At 03 September, 2008 16:09, Blogger Bob Murphy said...

It is the secretive, black market nature of this sector of the labor market that makes undocumented workers particularly vulnerable to such overreaching and maltreatment. If workers were free to move on to more promising employment, rather than imprisoned by their fear of government kidnapping, they would not be so willing to acquiesce to unfair employment practices.

John Lott (the gun guy) gave a guest lecture during my microecon class at Hillsdale one time, and he made this point. He asked why nobody violates the minimum wage law by paying workers under the table, and (when the class didn't know) he said that answer is that the worker can sue for double (maybe treble?) damages.

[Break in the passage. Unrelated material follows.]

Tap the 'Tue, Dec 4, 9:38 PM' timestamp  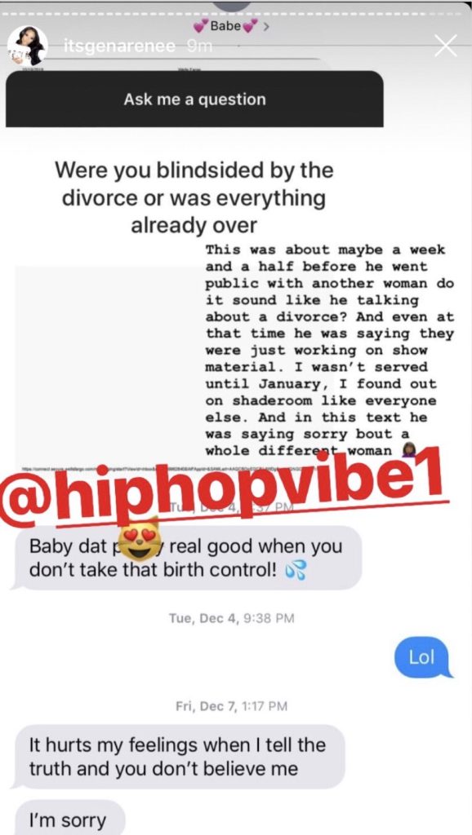(x=231, y=618)
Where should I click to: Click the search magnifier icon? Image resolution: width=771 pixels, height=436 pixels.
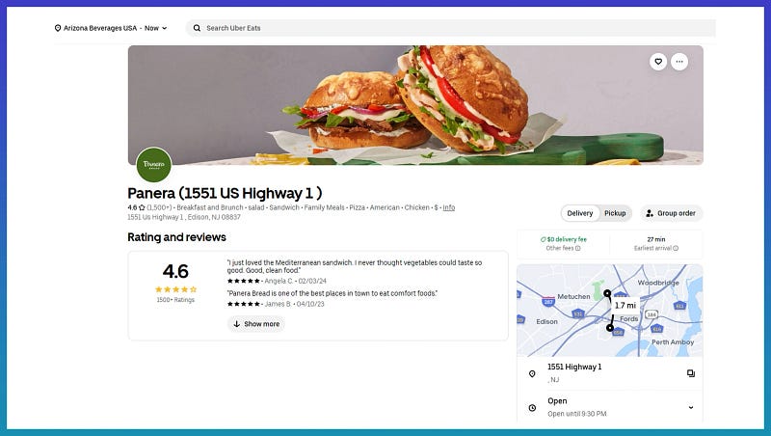pos(197,28)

I.e. if McDonalds hires you and says, "Look, we can only afford you at $4 per hour in cash, is that cool?" then that worker can decide to sue McDonalds two years later and get back all the difference between $4 and minimum wage, times 2 (or 3, I forget). So McDonalds won't risk it.

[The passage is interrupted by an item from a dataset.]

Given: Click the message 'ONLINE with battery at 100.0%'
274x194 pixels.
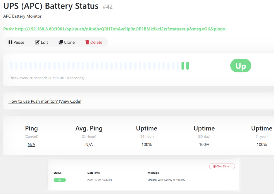Looking at the screenshot, I should tap(166, 180).

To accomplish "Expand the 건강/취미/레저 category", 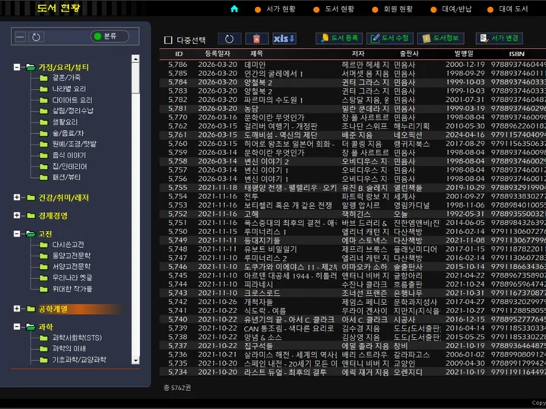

On the other hand, an illegal immigrant is much less likely to run to the government once his or her "tab" builds up to thousands of dollars, and so companies aren't afraid to pay them less than minimum wage under the table.

Of course, I think minimum wage laws hurt poor workers too.

 
At 03 September, 2008 16:46, Blogger Dick Clark said...

I would naturally agree that the minimum wage hurts the poor. In the instant case, however, the news coverage made it sound like the business proprietors were actually paying their employees less than the agreed upon amount. Paying less than the agreed fee for services rendered is certainly a rights violation.